I wanted him, because he’s gorgeous and strong and controlled, but I also wanted to BE him so I could have Elio. It can be strange watching a film as a homosexual, because it’s never quite so clear with whom I’m supposed to relate.
But Call Me By Your Name was not the only LGBTQ film this season that gave me the feels. There was the sumptuous and emotionally cathartic God’s Own Country.
Unfairly called the British Brokeback Mountain, it’s about an emotionally broken young farmer who has given up on the idea of loving or ever being loved in return. The comparisons with Brokeback end with the farmer bit, because - spoiler alert - no one dies.
On the contrary, it gives gay audiences what they’ve wanted for decades - unabashed gay love scenes, unblinking romance, and a happy ending.
Just like Call Me By Your Name, the homosexuality is barely an issue in the film. Neither of these films are about coming out or discrimination or disease or being different. They’re about love - simple as that. They’re about emotions and feelings and all that silly human stuff. They’re more universal than gay films of the past.

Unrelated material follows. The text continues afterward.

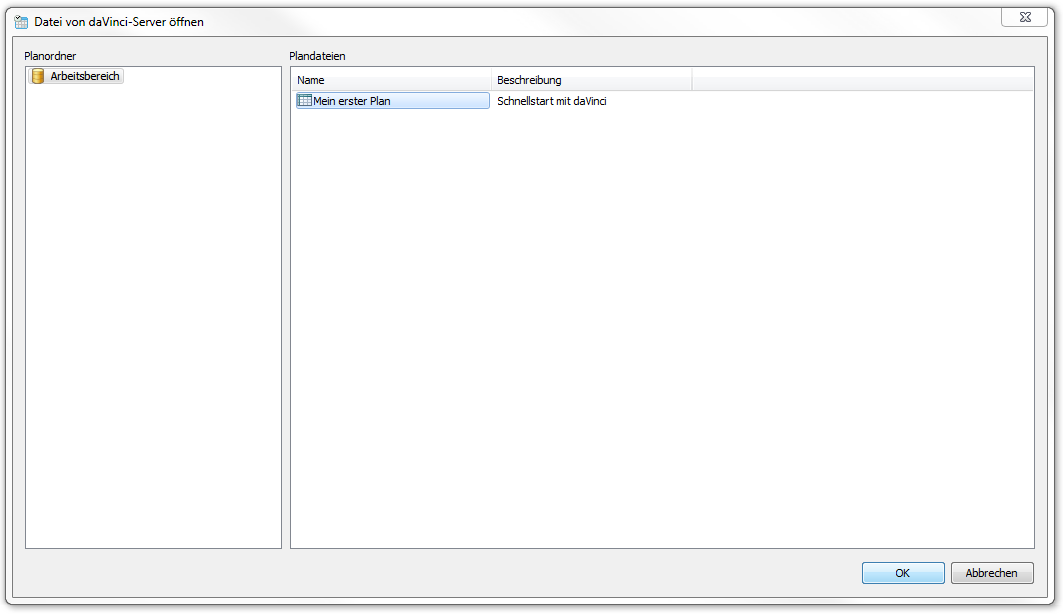Click the Arbeitsbereich database icon
The width and height of the screenshot is (1063, 615).
click(x=38, y=76)
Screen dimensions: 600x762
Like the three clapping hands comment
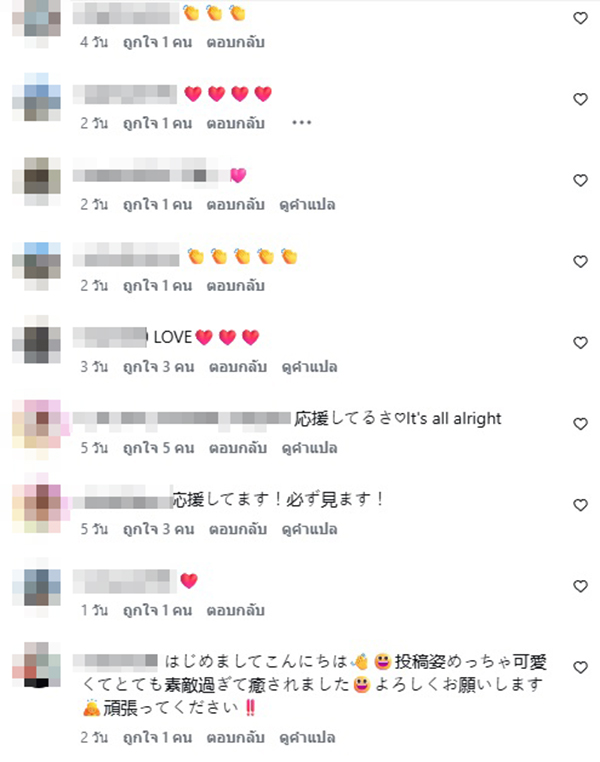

I think what these two films signify is a new era in Queer Cinema. Gays are no longer having to face great hurdles of discrimination or disease. Instead, they’re able to just live - to love and dance and cry and fight. You know, the stuff straight people have been doing since The Great Train Robbery.
Other notable LGBTQ films or LGBTQ film moments this year - Beach Rats and that moment when Lady Bird's ex-boyfriend cries in her arms.